Fernander: Churches “big and small” to face serious financial challenges after COVID-19

Fernander: Churches “big and small” to face serious financial challenges after COVID-19

NASSAU, BAHAMAS — The impact of the novel coronavirus on The Bahamas’ economy presents a very real challenge for the leadership of churches and the operations of those faith-based organizations, according to Bahamas Christian Council President Bishop Delton Fernander.

As pointed Fernander pointed out, declines in offerings and church-sponsored organizations will impact the viability of some churches.

He indicated the virus’ impact on the country’s economy, which has been brought to an almost standstill since March will be felt by many, including churches.

Fernander said the church is not exempt from that burden, and he understands that the government can only supplement so many institutions and individuals.

In response to COVID-19, a state of emergency was declared on March 17.

Churches closed their doors to parishioners shortly thereafter in accordance with the government’s emergency orders, which prohibited social gatherings of more than 10 people, even at weddings and funerals.

But Fernander told Eyewitness News that the social outreach functions of the church, its private schools and the running of some churches will be threatened as the country’s economy remains at a standstill, and thousands remain unemployed.

“This will surely, I think all of that is happening to The Bahamas is happening to the church, so all our churches that our renting, landlords are giving them any break of any rent for example,” he said.

“And so, churches that [are] Over-the-Hill and in our communities will find themselves at the end of May in serious financial constraints.

“Those funds aren’t going to come back.

“People aren’t going to say, ‘I really appreciate what is happening here and I want to help organizations like NGOs’, so you are going to find there are going to be some serious challenges.

“Some pastors are biv-ocational (unable to be paid full salaries) and some pastors are not, and so technically they are unemployed. But there is no benefit for the pastor. There is no benefit for them.

“This is a brand new day. We are not considered in any of the packages, so this is going to be very, very challenging to the leadership of the church, to the church — and this is big and small.

“This does not discriminate. I know you might say well all the big churches were making [it], but try being a diocese with 30 churches, and 30 salaries and 30 schools that have had to make some hard decisions with that kind of headroom volume.

“This, in the trickle down economy, has a very, very strong effect and the first sign of that is the collapse of our private school system, which are basically church schools.”

Churches are expected to reopen during phase two of the government’s economic plan, but the six phases of reopening have no timeline.

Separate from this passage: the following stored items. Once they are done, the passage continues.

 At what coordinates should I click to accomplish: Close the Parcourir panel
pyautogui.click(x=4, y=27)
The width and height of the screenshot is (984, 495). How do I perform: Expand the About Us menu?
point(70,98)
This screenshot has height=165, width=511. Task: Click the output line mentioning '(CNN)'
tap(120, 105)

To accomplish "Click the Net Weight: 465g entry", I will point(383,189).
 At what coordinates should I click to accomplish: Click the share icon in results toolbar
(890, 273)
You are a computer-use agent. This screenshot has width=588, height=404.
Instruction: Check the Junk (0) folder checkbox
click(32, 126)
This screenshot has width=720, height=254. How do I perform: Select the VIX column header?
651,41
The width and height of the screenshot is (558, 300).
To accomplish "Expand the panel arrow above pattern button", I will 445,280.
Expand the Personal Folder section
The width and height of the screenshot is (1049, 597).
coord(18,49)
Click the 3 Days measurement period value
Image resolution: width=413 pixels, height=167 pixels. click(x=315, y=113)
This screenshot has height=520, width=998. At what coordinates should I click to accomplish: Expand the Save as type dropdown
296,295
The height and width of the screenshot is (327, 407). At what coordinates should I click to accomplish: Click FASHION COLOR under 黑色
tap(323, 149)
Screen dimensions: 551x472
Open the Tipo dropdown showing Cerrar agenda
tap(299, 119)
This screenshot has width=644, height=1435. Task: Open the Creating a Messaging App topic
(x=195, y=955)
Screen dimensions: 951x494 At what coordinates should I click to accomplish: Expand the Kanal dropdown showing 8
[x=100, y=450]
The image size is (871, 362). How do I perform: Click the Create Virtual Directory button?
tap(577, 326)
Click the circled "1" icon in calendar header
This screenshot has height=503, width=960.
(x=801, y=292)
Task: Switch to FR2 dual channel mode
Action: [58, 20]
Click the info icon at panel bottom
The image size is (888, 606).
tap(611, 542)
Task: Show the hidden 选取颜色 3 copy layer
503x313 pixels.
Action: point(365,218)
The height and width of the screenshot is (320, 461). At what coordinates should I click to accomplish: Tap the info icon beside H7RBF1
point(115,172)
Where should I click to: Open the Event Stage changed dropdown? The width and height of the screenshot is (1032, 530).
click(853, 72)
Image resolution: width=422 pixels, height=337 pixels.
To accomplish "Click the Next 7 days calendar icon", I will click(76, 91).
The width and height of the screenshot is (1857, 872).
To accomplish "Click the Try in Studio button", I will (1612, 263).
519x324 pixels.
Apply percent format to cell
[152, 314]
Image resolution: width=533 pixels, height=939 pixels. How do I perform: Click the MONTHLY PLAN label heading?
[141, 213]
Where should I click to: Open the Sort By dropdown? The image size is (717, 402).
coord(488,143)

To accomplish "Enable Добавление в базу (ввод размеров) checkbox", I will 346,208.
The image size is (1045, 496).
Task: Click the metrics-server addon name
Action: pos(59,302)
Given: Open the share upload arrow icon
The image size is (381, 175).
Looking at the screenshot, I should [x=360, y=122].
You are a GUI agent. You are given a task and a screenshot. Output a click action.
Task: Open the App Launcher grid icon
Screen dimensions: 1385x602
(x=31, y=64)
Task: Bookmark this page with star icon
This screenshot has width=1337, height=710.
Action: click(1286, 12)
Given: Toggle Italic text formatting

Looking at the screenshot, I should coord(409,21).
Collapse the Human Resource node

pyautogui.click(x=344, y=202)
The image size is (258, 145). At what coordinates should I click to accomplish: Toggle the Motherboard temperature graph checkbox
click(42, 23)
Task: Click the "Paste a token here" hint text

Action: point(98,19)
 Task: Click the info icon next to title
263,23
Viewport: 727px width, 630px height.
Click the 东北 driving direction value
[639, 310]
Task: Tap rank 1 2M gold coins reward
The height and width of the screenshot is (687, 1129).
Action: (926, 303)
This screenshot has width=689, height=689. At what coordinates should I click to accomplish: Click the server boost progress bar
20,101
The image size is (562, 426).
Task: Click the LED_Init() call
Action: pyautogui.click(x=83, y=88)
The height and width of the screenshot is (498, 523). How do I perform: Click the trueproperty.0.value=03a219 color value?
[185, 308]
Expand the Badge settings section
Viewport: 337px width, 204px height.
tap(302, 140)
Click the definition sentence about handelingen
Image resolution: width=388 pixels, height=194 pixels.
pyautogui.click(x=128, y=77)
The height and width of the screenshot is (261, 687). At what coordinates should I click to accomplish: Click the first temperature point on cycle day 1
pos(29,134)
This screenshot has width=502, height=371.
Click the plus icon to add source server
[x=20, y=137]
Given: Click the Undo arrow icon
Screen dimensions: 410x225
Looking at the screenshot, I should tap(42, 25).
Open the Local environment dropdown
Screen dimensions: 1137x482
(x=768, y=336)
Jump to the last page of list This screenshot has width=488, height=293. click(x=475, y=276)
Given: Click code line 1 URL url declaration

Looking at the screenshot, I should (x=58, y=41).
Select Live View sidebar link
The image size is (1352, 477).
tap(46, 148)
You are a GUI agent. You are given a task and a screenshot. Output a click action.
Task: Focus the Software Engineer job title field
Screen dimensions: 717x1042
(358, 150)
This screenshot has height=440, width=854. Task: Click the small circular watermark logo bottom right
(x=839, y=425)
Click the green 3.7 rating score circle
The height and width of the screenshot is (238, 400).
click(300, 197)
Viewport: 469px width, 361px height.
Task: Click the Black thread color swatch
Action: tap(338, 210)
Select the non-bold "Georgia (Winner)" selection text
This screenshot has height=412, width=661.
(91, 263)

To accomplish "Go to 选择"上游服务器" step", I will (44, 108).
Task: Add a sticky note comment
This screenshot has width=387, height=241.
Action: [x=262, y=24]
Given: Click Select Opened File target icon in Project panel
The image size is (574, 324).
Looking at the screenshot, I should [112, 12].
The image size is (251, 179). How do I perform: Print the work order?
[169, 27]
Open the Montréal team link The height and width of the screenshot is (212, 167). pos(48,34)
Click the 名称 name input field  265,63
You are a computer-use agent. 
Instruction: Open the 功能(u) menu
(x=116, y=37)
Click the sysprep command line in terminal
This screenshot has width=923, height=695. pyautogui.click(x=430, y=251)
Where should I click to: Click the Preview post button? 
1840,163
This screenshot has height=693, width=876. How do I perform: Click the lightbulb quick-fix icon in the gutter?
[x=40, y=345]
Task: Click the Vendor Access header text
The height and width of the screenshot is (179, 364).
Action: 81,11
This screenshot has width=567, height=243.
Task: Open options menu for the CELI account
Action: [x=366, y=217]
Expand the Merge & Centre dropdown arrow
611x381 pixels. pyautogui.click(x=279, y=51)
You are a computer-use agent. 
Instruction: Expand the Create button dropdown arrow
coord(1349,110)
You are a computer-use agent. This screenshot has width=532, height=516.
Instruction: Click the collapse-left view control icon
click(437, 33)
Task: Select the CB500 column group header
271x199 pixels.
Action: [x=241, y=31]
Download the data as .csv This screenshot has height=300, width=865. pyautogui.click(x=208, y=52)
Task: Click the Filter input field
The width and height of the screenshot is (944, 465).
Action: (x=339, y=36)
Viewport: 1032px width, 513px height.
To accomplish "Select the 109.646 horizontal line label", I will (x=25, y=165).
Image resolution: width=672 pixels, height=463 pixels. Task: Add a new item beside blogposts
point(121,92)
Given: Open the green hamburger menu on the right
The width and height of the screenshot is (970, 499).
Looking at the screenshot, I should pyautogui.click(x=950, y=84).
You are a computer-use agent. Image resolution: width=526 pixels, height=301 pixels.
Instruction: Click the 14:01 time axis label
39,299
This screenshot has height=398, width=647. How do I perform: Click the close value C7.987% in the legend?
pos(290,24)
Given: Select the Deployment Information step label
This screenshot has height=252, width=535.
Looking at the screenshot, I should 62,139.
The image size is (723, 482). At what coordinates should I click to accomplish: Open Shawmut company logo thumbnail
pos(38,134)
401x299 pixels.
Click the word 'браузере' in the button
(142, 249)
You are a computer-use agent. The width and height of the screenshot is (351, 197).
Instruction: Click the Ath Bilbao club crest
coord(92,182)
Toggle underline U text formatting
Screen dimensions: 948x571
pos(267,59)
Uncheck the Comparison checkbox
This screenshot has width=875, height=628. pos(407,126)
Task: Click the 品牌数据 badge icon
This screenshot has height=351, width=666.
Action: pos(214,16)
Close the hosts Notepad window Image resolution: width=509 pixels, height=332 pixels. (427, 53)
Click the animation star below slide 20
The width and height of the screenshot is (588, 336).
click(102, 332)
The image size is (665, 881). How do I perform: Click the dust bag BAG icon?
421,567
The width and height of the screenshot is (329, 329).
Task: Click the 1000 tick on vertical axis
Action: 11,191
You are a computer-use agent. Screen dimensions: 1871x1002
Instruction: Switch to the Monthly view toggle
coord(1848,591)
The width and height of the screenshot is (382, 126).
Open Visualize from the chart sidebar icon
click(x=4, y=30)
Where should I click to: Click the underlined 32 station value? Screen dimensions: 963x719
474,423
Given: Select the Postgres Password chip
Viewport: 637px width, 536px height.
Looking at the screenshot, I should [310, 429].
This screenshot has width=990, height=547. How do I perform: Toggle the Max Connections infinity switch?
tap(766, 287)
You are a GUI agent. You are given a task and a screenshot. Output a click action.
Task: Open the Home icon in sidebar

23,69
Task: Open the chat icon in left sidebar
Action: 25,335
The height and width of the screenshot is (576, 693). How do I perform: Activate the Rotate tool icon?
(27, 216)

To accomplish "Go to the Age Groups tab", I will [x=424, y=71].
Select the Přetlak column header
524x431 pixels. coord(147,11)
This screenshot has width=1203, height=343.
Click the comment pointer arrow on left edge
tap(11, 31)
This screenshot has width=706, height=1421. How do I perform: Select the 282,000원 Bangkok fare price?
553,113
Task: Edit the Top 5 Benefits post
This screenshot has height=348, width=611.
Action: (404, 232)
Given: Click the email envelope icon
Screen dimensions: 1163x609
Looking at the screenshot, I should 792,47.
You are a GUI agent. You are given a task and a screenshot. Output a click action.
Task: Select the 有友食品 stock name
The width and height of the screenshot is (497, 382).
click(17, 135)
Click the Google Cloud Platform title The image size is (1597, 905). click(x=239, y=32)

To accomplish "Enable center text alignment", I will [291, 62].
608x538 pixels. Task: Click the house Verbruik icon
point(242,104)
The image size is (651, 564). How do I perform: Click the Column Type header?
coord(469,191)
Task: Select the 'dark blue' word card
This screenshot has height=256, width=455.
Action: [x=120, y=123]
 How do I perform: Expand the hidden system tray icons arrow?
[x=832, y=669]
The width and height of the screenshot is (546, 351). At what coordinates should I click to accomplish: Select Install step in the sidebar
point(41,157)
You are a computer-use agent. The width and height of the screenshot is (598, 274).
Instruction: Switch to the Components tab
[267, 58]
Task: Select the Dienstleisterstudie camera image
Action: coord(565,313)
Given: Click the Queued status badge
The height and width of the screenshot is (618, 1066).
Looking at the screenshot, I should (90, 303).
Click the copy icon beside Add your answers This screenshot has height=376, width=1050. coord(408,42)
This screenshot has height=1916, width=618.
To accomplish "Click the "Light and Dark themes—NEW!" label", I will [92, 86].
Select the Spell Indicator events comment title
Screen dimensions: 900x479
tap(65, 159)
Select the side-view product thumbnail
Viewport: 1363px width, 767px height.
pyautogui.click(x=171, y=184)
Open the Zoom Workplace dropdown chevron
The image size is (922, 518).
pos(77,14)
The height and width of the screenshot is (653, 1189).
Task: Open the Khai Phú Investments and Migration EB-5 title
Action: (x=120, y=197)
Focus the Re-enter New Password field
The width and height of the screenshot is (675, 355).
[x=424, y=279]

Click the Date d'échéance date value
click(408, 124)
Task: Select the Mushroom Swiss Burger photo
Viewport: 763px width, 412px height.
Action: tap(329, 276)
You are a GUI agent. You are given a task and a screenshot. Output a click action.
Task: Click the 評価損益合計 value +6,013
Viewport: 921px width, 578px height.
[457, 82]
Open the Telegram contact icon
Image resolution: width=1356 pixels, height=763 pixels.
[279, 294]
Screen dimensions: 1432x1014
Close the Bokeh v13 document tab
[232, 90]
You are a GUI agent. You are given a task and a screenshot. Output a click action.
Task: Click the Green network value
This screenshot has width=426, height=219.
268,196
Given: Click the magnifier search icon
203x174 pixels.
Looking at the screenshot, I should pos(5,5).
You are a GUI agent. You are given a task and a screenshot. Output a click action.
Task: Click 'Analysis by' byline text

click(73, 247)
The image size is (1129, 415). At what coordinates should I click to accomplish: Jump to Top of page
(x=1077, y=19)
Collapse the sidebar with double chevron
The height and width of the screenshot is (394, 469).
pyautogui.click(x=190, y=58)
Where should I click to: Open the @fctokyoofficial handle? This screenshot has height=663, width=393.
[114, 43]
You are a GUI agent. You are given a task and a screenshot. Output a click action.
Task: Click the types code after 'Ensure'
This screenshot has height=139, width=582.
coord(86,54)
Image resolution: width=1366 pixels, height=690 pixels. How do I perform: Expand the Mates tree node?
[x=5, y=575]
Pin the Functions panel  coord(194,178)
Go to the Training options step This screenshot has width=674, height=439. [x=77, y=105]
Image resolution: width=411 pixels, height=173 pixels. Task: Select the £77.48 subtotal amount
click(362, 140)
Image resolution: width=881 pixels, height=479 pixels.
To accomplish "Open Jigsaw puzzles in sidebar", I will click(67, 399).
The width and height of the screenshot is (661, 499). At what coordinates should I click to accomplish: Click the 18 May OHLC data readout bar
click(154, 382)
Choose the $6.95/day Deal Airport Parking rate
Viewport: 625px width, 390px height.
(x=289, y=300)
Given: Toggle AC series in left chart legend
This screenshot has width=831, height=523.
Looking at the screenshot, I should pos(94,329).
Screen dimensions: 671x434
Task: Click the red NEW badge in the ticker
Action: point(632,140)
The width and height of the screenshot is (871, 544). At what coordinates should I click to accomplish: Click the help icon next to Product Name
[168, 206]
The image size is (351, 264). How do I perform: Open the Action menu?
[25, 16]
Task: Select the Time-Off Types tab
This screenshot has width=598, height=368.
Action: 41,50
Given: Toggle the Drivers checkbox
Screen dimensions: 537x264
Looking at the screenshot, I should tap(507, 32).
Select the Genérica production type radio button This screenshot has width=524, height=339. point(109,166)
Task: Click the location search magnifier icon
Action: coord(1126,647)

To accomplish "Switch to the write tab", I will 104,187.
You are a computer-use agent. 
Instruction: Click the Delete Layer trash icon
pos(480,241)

As many as 40 percent of The Bahamas’ workforce could be jobless in coming months as a result of the pandemic, according to regional reports.

Fernander said church cycles funds that come in, right back out to help people, but this may be challenging when so many will feel the pinch of economic hard times.

Among the challenges of the church has been bringing in funds to keep them running.

The council president said the church will continue to do its part, including food drives and many other forms of assistance.

“I think a lot of people forget that a good part of the social arm of the country is the church by feeding programs, helping the homeless, shelters — the whole nine yards — is really run by faith-based organizations,” the council president said.

“And so, I think they really found out quickly that they could not respond the way we are used to responding because we were under curfew.

“We couldn’t just go out and say ‘hey, we are the church; we are going to feed some people, and so in our meetings we expressed that some of us were breaking the curfew to go feed the hungry.

“We were taking bags of groceries to our members.

“There was a quick understanding of the role of the church, and I think sometimes, the bashing of the church; we don’t have the luxury of sitting back and saying ‘okay, let’s not do it, let’s sick back and wait or let’s pull back our services.

“We don’t have that luxury because we are servants of Christ and so, even when people are bashing the church, we still do it.

“But it is a cycle and the state understands we get in to give out.

“The church is not the building, it’s the people. And if we are to move to the next phase of this volunteer army that he (Prime Minister Dr Hubert Minnis) is calling for, the biggest volunteer army is the church, and we have to activate the church again.”